I get the feeling too that the more I back pedal, the more things become possible. Maybe those were the kinds of things that “other me” in the dream had in mind.

A word of clarification, since this may all sound suspiciously like giving in to circumstance. Deconstruction isn’t about me giving up my needs for the sake of others, about me abandoning my dreams in order to fit in with the expectations and desires of those around me – it may look like it, but it’s almost the opposite to that. It’s about giving up my needs for the sake of me – giving up being bound by my wants and desires. It’s the bonds that are the source of the trouble, whether they tie me to other’s wishes or to my own, they are bonds nonetheless. Everywhere I go, like Spiderman I leave behind a sticky but strong thread, tying me here, there and everywhere. I get hopelessly trapped in the twisted, tangled web I create. I need to release myself from these bonds. Not by slashing and cutting, but by gently dissolving them. Neither do I mean to abandon anything that I’ve been tied to. But rather than standing in a forest, bound fast by threads and chains that run to every tree, I want to be able to move freely among these trees.

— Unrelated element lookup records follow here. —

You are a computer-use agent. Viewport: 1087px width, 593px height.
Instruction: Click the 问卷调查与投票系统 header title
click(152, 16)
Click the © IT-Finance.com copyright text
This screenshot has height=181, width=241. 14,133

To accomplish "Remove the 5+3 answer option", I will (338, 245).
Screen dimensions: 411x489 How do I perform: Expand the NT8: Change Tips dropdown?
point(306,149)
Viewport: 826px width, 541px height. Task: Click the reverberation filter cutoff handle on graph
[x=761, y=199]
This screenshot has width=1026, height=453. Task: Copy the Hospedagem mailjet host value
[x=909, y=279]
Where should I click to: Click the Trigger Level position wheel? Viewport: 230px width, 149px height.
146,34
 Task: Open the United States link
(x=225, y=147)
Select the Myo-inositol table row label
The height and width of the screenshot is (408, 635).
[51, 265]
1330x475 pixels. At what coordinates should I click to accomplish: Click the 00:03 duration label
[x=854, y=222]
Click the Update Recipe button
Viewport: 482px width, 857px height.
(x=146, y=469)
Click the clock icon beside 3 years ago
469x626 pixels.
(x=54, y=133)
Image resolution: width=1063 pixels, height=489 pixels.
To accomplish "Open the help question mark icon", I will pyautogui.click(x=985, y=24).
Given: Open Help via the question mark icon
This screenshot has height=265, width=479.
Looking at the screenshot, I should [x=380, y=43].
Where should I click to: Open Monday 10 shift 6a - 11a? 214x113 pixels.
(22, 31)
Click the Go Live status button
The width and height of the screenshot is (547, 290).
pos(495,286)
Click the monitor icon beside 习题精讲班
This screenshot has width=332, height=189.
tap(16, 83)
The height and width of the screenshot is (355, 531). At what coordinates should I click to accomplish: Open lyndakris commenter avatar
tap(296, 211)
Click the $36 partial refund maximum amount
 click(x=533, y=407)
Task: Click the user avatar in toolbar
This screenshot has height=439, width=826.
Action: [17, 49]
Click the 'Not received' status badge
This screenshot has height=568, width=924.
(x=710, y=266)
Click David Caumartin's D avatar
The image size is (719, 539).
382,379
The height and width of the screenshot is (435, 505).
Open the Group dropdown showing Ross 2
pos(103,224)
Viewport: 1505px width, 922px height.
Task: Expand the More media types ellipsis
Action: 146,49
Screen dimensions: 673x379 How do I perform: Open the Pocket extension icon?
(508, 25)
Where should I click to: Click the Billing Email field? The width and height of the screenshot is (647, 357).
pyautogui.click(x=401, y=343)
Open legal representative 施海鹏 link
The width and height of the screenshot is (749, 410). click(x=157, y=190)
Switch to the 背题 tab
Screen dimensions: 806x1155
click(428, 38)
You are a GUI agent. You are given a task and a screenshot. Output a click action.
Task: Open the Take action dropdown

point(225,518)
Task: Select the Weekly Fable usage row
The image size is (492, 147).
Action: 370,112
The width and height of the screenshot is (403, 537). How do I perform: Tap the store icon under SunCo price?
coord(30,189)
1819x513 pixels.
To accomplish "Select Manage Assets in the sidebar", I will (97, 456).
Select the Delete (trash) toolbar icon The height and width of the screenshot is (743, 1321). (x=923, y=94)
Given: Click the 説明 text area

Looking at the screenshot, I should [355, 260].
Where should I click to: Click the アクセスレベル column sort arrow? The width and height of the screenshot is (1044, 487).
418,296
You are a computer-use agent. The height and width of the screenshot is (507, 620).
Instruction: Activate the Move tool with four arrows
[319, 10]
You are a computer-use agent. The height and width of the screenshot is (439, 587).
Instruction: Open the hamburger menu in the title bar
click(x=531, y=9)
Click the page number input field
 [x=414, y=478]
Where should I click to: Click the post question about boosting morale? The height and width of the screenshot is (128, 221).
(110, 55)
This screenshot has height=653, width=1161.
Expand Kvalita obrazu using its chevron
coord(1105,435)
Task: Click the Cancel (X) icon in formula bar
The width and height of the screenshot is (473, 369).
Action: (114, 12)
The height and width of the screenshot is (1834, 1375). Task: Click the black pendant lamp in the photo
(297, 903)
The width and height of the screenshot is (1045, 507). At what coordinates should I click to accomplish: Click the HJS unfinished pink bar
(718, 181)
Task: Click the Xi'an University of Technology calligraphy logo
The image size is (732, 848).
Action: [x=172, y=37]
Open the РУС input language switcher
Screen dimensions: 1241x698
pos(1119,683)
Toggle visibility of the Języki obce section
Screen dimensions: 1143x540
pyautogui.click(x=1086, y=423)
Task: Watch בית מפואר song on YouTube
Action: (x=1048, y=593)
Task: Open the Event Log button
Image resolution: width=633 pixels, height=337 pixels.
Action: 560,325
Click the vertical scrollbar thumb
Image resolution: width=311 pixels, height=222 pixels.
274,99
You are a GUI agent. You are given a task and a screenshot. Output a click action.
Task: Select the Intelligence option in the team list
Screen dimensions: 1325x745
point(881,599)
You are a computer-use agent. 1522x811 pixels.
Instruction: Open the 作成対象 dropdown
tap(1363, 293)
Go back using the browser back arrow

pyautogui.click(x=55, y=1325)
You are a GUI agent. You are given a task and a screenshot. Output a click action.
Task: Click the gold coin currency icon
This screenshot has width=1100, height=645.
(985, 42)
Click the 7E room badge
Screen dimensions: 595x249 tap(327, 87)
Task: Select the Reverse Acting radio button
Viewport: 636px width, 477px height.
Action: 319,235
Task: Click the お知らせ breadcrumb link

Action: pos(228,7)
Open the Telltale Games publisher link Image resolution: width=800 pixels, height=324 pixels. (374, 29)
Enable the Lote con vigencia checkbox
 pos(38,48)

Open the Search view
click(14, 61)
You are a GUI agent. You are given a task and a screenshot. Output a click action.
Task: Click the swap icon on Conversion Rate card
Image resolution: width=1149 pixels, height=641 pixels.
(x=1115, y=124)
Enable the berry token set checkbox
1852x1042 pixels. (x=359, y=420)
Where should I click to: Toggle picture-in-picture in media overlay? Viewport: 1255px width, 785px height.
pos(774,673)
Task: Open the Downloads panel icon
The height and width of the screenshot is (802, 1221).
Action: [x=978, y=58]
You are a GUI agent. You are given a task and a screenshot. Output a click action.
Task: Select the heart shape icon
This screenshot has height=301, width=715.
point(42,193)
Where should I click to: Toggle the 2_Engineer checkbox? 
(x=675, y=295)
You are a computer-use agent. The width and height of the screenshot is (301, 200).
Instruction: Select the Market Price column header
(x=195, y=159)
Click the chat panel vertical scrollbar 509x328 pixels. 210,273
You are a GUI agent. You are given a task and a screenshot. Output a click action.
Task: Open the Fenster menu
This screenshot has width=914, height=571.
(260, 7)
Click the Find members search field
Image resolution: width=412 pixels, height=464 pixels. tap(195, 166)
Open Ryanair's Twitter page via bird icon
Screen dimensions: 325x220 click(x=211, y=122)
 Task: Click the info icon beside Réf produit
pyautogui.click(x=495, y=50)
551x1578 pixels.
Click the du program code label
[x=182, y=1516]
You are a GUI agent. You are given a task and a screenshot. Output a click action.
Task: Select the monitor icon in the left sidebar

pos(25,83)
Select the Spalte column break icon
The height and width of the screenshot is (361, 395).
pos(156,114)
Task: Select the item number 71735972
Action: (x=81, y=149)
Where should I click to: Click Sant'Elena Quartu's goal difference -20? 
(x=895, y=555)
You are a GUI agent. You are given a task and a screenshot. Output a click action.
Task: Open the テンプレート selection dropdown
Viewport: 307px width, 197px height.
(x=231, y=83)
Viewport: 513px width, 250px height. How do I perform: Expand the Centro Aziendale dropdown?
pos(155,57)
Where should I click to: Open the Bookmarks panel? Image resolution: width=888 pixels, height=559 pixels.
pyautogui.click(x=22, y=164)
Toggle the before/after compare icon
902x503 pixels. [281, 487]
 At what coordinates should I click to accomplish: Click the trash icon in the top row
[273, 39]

These trees aren’t results, aren’t “things” at all; they’re the attitudes and beliefs that I’m bound to – bound to ways of thinking. Even apparently opposite attitudes can meet around the circle and prove to be the same thing – I can be bound to the notion of seeking to do things to help others; I can equally be bound to the notion of needing to do things to benefit myself. The one may seem to balance the other, but they can both trap and restrain if they become an “ought to”.

Funny things words. I wrote to a friend a couple of weeks ago that I was finding a new balance in life, but I couldn’t explain much more than that at the time. I had a feeling in my soul, nothing more, but it was the word ‘deconstruct’ in the quote that provided the seed around which these words here crystallised out.

I’m thinking deconstruction then. Deconstruct it all - tease it apart, figure out which bits matter, which bits can be discarded. To do that I have to release the tension first, and curiously it seems that my illness this last week has done just that - the mind-body connection is mysterious indeed. And I also should accept that all beliefs are up for the trash can, and so be very careful before I figure out how to reconstruct.